- Directed by: Jake Gavin
- Written by: Jake Gavin
- Produced by: Stephen Malit;
- Starring: Peter Mullan; Keith Allen; Natalie Gavin; Sharon Rooney; Sarah Solemani; Ewan Stewart; Laurie Ventry; Stephen Tompkinson; Gina McKee;
- Cinematography: David Raedeker
- Edited by: Guy Bensley
- Music by: Emily Barker
- Release date: 11 December 2015;
- Country: United Kingdom
- Language: English

= Hector (2015 film) =

Hector is a 2015 British drama film written and directed by Jake Gavin. Starring Peter Mullan as the titular character, it follows the annual Christmas journey of a homeless man from Scotland to London. His background is revealed as the plot unfolds.

==Plot==

Hector McAdam is a warm-hearted, limping, homeless man. His past experiences, which come to light during the film and explain his current situation, are both of kindness and lack of kindness of others.

In the present day, Hector and homeless friends, Dougie and Hazel, are given jackets by a stranger. Hector hitchhikes to Glasgow for a hospital appointment. After being given an appointment in a few weeks for a non-urgent operation, returning from the direction of the oncology department, he is recognised by an acquaintance, who hasn't seen him in years. The man says his brother Peter tried to find him after he disappeared. Hector doesn't want to talk. He is attacked later by youths who want to steal his bag. They are chased away by a shopkeeper who tends his wounds and repairs his bag. Hector refuses an alcoholic drink and checks to see that none of his letters, which have sentimental value, are missing.

Hector decides to try to find his siblings whom he hasn't seen for 15 years. Looking for his sister Lizzie in Newcastle, he eventually finds her husband, Derek, who berates him for visiting after so many years without communication. After phoning his sister as Hector asks, Derek tells him she will not see him, offering to take him to the station and offering him money which Hector refuses. He says he is spending Christmas with friends in a London shelter. He asks where his brother, Peter, is and whether he has his number. Derek says London, but ignores the request and tells Hector not to come back.

Hector arrives at a service station and encounters Hazel and Dougie, who tells him to sleep in the disabled toilet, as it was a cold night and he looked unwell. Hector accepts, but awakes to find Dougie dead. Hazel runs away, leaving Hector to deal with the police. After arriving in Liverpool and being given shelter in a church, the vicar gives him a voucher for a café. He receives a free breakfast but, when he spills his tea and looks for a towel to mop it up, the waitress accuses him of attempted theft.

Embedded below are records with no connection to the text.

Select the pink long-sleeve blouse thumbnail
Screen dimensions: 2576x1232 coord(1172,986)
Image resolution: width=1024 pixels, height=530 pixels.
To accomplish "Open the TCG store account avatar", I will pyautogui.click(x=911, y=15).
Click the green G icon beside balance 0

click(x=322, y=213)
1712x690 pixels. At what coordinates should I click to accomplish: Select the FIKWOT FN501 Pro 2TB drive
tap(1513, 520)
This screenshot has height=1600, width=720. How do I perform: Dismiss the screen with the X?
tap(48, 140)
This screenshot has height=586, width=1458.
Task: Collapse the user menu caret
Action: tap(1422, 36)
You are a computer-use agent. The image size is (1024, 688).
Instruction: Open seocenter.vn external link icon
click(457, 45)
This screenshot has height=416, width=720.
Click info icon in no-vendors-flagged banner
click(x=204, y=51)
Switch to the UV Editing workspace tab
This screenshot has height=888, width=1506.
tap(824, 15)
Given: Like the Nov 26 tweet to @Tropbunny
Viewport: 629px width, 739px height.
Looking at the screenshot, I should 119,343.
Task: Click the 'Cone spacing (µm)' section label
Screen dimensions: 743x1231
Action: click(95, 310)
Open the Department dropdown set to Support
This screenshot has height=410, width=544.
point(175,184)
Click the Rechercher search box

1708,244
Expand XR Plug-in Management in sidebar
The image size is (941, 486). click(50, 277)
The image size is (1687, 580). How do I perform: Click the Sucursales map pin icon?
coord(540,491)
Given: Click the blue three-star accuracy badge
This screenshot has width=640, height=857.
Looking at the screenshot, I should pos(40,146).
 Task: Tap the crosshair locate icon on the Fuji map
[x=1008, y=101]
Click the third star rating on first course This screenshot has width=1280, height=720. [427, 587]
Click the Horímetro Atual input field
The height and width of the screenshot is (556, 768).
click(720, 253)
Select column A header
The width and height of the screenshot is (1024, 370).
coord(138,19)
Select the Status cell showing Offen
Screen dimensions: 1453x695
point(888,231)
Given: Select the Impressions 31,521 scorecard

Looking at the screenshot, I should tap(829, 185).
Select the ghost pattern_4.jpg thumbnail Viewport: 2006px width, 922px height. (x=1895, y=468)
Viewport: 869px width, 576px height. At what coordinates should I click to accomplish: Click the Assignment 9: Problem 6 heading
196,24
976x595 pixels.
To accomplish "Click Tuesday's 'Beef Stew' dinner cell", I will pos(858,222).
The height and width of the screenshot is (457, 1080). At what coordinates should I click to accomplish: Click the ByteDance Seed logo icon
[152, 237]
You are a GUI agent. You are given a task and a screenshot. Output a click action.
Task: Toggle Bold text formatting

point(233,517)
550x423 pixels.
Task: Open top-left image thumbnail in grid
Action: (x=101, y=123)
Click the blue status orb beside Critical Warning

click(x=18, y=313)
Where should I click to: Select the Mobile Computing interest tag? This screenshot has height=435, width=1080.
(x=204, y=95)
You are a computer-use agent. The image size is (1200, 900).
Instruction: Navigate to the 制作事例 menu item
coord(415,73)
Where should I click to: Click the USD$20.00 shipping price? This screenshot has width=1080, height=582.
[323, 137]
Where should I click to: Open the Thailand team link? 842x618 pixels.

He goes to London, but the Christmas shelter initially tells him that it is full. Sara, a volunteer, recognises him as a regular at Christmas and finds him a bed. Hector asks Sara to help him trace his brother and she gives him internet access. Hazel turns up and Hector calms her down while Sara gets her into a women's shelter. Peter tracks down Hector at the shelter, and tells him he has visited several shelters looking for him, after he called their sister to wish her Merry Christmas and Derek told him about Hector's plans. Peter asks Hector how he lives. Hector says that he was helped by a social worker to claim his benefits, whilst travelling. Peter offers to see more of Hector over Christmas, but Hector says that his fellow homeless are his family now. When he sees Sara later, he tells her he never fell out with Peter, but 'fell out with life'. He revealed he had been sectioned and left his old life behind following a stint in a halfway house.

After a day's shopping, Hector feels unwell. He tells Sara that his wife and daughter were killed on this day, Christmas Eve, by a drunk driver. The following day, Hector enjoys his Christmas dinner with friends. Peter returns and takes him to meet Lizzie and Derek nearby. Hector tells Lizzie, who had rebuked him for his lack of contact, he blamed himself for his family's deaths as they had left after a row. The shelter empties, and Sara says she hopes to see him next year. He tells her that he's going to stay with his sister for a while, and the plan is to have a family Christmas. Sara gives him new shoes, and tells him to look after himself. Hector hitch-hikes back up north for his operation.

==Cast==
- Peter Mullan as Hector McAdam
- Keith Allen as Jimbo
- Natalie Gavin as Hazel
- Sharon Rooney as Young Mother
- Sarah Solemani as Sara
- Ewan Stewart as Peter
- Laurie Ventry as Dougie
- Stephen Tompkinson as Derek
- Gina McKee as Lizzie

==Reception==
The film was mostly positively received by critics, having an approval rating of 94% based on 16 critic reviews with an average rating of 7.2/10 on review aggregator website Rotten Tomatoes.
In The Observer, Mark Kermode praised the film as a "surprisingly warm and rewardingly aware tale of homelessness at Christmas" and rated it four out of five stars. In The Guardian, Henry Barnes compared the film critically to the work of Ken Loach and suggested the film painted an unduly positive picture of homelessness.